English Turn


English Turn is a bend in the Mississippi River below
Louisiana Historical Marker

English Turn - So named because in this bend, 1699, Bienville, coming downstream, met the British who had come up the river to choose a site for a settlement. Bienville convinced Captain Lewis Banks that the territory was in possession of the French. Early concessions were established in the vicinity

From The Second Voyage to the Mississippi, The Journal of the Renommee by Iberville

"...From Cape San Antonio I steered for the Biloxi Bay anchorage, at which I arrived on January 8, 1700, and moored it's two anchors in 21 feet of water.
"The 9th. In the morning M. De Sauvolle came aboard. I learned from him that the garrison was in good health, although four men had died, among them two Canadians, one Buccaneer, and one enlisted man for La Rochelle.
"He told me that an English corvette of ten guns, commanded by Captain Louis Bance, had entered the Mississippi and gone 25 leagues upstream, where my brother, De Bienville, with five men in two bark canoes, had come across the Corvette at anchor, awaiting favorable winds to go higher upstream. My brother sent two men to tell him to immediately leave the country, which was in the possession of the king, and that, if he did not leave, he would force him to.
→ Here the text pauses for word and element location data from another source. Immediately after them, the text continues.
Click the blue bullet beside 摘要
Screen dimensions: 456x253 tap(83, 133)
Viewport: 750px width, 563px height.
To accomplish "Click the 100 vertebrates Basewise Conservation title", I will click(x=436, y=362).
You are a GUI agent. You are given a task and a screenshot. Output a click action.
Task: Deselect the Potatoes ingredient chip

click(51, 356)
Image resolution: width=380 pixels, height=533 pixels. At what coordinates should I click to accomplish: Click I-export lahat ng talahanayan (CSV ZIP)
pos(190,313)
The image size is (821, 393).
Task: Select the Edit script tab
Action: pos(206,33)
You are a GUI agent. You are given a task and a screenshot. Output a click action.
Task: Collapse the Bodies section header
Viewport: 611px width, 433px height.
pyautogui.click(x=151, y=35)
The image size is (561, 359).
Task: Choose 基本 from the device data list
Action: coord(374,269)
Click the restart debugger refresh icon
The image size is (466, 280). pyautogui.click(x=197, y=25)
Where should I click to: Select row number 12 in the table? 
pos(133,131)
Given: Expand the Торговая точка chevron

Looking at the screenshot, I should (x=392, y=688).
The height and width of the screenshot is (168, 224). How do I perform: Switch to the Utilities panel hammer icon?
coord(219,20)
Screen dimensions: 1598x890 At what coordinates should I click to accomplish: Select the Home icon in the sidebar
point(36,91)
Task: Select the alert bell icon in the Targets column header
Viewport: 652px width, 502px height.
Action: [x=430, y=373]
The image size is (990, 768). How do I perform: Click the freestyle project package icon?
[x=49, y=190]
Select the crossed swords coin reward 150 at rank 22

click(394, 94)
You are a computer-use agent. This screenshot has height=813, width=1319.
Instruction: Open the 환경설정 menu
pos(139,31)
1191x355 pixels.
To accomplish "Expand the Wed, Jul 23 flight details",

With this, he complied after talking with my brother, whom he knew from having seen him with me at Hudson Bay, where I captured this captain."

ON THE IMPORTANCE OF ESTABLISHING A COLONY IN LOUISIANA, BY M. DE REMONVILLE, TRANSLATED FROM A COPY OF THE ORIGINAL MANUSCRIPT DEPOSITED IN THE MARINE DEPARTMENT, PARIS.

M. DE BIENVILLE, in descending from the Natchez on his route to Biloxi, met, on the i6th of September, a small English frigate,* careened in a bend of the river, about three leagues in circuit. He demanded of the captain what he was doing in the Mississippi, and if he was not aware that the French had already established themselves in this country? The Englishman was much astonished and replied that he was ignorant of the fact, and soon after retraced his steps to the sea, at the same time uttering threats against M. DE BIENVILLE and the French. It was from this circumstance that the bend of the river was afterwards called the English Turn.